Flat. From MPs to delegates to lobbyists, not to mention news-hungry political journalists, that seems to be the most common word used to describe this Labour Party conference at the seaside.
Forget Manchester and Liverpool - Labour is back in Brighton, which is hosting the Opposition's penultimate jamboree before the May 2015 general election.
The party is ahead in the polls but you would not know it from the mood in Brighton.
The fringe isn't fizzing; delegates aren't delighted. MPs mutter about a lack of leadership and vision and are far from proactive in heaping praise on the two Eds, Messrs Miliband and Balls.
Over the weekend, former Blair spin chief Alastair Campbell warned against the dangers of "complacency".
Complacency? Au contraire, Alastair. Labour Party activists in Brighton can't seem to see the glass as anything other than half empty.
The mood is downbeat, after a summer of negative headlines, Miliband missteps and a glimmer of an economic recovery. This isn't a party whose members seem excited about the fact that it is the bookies' favourite to win power in less than 20 months time. There is no buzz in Brighton.
In the hotel foyers, and out on the seafront, Labour left- wingers complain about Miliband and Balls' caution and conservatism, especially on fiscal policy and financial regulation, while the party's right- wingers continue to maintain that their leader is, basically, "unelectable".
"Do we need to start thinking about what happens if he loses?" says one gloomy Labour figure who happens to be an Ed Miliband supporter, not critic. "Who will our candidate for leader be?"
Let's be clear: Miliband's position is safe. There is no doubt, in Brighton or anywhere else for that matter, that he will be the man leading Labour into the next general election. There is no Labour equivalent of Boris Johnson, waiting in the wings, willing the party leader to fail. There are no plots.
But the troops aren't happy. Nor are the big guns. From the right, former First Secretary of State Peter Mandelsonian used a column in the FT to call on Miliband to "show boldness" and set out policies that "make sense for business, job creation and investment" in order to win the next election. From the left, Len McCluskey, the leader of the Unite union, used a speech in the conference hall to to warn Labour MPs that they would "never ever appease the right-wing media and to try demeans you and our party".

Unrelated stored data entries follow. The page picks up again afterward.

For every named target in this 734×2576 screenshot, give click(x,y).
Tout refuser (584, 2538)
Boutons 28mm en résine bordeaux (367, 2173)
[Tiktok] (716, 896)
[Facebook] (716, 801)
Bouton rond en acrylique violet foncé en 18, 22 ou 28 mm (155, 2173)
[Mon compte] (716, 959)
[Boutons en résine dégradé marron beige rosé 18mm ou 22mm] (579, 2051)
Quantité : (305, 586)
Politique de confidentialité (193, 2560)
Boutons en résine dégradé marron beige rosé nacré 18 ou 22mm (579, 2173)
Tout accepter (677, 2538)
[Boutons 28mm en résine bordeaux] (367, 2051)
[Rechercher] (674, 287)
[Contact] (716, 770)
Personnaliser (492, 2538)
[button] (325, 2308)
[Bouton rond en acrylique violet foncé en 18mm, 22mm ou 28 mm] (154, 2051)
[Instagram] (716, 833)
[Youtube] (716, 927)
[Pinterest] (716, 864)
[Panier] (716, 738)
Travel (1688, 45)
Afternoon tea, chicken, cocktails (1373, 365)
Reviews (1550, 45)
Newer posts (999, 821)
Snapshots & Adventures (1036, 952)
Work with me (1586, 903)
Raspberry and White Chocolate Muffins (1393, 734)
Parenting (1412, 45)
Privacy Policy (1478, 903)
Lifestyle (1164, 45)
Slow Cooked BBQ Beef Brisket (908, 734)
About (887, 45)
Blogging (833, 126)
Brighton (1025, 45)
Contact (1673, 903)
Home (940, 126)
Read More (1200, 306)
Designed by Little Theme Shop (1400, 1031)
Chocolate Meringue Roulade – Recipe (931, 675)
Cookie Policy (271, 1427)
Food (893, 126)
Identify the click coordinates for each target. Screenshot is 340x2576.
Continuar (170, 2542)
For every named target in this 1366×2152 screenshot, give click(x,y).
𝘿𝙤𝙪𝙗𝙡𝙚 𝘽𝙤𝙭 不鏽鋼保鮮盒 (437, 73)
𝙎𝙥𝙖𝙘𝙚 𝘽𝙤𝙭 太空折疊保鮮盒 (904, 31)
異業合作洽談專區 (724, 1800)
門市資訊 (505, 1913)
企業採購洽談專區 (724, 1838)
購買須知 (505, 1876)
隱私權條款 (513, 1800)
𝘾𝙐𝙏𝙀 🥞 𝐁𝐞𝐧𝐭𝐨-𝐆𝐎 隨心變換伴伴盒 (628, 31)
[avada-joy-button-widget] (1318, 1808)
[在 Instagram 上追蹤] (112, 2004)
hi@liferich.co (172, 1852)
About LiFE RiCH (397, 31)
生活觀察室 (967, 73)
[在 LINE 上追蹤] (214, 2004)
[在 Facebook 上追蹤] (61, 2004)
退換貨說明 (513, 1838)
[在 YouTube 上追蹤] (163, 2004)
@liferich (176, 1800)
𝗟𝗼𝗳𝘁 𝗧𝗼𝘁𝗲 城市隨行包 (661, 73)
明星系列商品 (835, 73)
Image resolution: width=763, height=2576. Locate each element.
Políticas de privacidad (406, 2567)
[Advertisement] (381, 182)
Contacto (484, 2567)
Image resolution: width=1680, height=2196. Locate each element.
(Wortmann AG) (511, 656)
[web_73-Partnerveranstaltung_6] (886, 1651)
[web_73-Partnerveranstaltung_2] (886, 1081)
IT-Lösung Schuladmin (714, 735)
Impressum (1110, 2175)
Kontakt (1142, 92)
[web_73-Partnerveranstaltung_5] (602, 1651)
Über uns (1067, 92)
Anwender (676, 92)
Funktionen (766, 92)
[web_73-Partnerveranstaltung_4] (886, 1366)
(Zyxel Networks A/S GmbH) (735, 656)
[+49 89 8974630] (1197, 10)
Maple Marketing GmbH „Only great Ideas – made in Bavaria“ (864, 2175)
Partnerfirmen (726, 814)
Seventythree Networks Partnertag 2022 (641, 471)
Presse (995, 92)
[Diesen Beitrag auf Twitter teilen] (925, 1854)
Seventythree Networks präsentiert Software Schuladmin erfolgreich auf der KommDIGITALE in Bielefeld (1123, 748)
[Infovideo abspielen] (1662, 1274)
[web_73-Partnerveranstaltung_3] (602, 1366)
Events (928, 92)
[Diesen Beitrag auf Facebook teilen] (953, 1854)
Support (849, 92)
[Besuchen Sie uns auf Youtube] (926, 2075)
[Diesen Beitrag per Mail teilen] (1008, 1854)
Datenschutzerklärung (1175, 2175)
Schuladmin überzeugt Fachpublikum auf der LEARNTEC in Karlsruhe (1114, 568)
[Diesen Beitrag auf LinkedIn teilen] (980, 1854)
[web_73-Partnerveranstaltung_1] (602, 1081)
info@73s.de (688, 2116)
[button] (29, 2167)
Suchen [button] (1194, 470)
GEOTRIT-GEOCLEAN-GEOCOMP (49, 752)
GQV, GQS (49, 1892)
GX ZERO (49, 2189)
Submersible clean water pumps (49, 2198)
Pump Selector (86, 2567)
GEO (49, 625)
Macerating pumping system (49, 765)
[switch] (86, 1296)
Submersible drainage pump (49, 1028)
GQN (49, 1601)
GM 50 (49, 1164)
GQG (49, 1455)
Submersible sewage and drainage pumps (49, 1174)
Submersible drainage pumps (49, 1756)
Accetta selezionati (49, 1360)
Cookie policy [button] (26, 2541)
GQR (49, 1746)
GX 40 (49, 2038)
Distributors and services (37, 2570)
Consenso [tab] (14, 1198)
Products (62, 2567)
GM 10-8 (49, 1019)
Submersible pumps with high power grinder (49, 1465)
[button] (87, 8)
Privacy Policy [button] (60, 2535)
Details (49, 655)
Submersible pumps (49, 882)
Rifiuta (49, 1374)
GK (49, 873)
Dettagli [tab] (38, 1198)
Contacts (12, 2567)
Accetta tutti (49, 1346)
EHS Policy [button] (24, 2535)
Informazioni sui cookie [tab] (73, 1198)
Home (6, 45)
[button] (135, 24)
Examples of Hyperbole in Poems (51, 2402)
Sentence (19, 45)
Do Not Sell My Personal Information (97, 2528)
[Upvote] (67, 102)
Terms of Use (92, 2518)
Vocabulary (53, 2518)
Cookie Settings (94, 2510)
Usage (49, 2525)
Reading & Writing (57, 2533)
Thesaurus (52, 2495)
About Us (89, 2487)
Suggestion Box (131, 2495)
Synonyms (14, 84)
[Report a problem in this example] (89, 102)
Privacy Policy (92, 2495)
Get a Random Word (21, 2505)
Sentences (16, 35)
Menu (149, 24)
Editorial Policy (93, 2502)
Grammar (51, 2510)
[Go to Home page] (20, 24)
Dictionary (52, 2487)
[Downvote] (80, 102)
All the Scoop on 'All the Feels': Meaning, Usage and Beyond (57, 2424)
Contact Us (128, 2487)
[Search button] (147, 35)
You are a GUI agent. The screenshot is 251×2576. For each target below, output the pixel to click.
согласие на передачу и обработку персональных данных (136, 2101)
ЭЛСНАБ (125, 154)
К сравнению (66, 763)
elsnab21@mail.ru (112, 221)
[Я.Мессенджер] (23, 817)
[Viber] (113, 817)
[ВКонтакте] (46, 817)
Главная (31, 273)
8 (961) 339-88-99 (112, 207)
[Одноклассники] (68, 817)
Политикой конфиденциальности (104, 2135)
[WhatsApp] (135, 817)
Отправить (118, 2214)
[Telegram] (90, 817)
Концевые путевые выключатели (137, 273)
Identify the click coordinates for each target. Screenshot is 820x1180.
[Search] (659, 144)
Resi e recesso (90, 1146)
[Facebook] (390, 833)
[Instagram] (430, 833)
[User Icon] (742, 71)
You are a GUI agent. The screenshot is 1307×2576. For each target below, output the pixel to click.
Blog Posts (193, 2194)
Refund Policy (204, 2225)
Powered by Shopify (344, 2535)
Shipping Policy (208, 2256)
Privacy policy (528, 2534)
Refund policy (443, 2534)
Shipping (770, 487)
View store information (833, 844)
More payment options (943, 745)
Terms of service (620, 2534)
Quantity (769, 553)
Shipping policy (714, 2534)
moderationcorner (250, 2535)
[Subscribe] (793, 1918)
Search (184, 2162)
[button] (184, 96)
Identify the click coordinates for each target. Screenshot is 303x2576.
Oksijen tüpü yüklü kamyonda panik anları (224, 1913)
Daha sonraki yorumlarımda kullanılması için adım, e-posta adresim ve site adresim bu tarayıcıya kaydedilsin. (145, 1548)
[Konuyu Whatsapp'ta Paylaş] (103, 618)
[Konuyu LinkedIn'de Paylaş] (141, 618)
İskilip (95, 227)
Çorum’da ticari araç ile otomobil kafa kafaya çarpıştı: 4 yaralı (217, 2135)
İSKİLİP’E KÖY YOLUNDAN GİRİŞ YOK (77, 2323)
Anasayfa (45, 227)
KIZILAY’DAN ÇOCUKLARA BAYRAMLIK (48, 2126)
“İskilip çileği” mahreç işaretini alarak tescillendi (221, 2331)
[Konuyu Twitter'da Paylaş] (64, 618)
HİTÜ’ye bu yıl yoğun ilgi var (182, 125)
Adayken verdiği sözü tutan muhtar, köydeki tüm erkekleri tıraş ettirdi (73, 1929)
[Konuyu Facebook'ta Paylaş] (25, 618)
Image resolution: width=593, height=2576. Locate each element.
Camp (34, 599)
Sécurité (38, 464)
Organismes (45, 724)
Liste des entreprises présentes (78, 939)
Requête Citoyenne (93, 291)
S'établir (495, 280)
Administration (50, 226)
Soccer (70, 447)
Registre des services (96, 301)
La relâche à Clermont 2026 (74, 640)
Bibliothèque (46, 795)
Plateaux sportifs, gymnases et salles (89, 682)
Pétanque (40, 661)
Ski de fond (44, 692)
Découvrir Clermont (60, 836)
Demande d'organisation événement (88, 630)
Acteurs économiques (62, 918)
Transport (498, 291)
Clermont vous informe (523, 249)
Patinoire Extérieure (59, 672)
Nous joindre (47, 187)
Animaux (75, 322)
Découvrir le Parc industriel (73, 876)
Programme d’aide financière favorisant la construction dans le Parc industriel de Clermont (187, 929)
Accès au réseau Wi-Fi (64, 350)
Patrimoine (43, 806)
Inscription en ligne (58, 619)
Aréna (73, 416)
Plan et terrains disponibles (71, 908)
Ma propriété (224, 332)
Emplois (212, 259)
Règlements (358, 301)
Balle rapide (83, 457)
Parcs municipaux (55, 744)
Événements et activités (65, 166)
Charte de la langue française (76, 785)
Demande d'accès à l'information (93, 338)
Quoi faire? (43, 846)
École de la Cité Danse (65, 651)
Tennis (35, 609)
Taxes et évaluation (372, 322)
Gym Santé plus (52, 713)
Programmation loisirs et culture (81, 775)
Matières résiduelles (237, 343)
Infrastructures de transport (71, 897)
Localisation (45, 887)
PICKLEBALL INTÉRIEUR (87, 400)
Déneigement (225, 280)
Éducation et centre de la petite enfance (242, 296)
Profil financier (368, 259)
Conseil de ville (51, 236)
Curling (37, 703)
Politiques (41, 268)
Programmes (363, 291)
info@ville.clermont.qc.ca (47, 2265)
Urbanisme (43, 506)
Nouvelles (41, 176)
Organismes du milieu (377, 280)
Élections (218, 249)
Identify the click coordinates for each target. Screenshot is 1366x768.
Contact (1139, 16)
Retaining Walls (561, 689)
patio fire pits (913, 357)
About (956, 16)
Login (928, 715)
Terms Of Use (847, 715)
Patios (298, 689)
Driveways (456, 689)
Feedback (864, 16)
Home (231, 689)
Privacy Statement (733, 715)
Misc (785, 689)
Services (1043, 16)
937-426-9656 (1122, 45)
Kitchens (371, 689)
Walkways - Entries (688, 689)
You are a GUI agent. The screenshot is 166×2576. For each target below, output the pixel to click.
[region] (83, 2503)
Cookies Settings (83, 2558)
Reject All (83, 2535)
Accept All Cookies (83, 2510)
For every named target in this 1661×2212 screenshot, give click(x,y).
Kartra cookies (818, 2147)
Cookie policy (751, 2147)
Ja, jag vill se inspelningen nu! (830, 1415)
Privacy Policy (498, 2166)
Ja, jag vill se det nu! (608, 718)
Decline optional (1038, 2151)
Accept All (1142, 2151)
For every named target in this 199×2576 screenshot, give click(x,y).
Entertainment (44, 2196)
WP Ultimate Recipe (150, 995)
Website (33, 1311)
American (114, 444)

If the party's frontbenchers don't look excited to be at the conference in Brighton, why should the rest of us?
So far, Labour's conference has struggled to command media attention - or front page splashes. There have been few big-ticket announcements. The weekend pledge that firms hiring skilled foreign workers from outside the EU would also have to provide local apprenticeships has started to unravel, with it becoming clear that EU workers would be also be eligible for those apprenticeships and the skills minister Matthew Hancock claiming such a move might be illegal. The proposal to guarantee 25 hours of free chilcare a week has been welcomed by campaigners - but dismissed both by the Tories and by the centre-right press as yet another Labour spending pledge. As for HS2 - is Labour for or against the high-speed rail project? We just don't know.
The pressure will be on 'The Leader' - as he bills himself if Damian McBride's new memoir is to be believed - to lift the mood in Brighton on Tuesday afternoon, with a strong and substantive address to the massed ranks of MPs, peers, delegates and journalists in the conference hall. Aides tell the Huffington Post UK that he will outline for the first time, and in detail, what a 2015 Labour government would do "in its first 100 days" in office, and set himself up as a champion of the 'squeezed middle'.
The problem, of course, is that we've been here before. A year ago, at the party conference in Manchester, Ed Miliband delivered a widely-acclaimed speech - 65 minutes of snappy slogans ('One Nation Labour'), clever policies (on education and apprenticeships) and personal 'colour' ("My family hasn't sat under the same oak tree for the last 500 years") and all, astonishingly, without any notes or a teleprompter in sight.
Yet, as a friend of the Labour leader concedes, "there was no follow up. Nothing. This year has been really bad for him."
Hence, here we are in Brighton at a 'flat' conference. For once, the old cliche might just be applicable: the leader of the opposition has to give, yes, you guessed it, 'the speech of his life'. If, that is, he wants to send nervy Labour delegates home with a spring in their step; energised, enthused and, above all else, optimistic about 2015.
Whether a single speech will win him the next election, however, is another matter.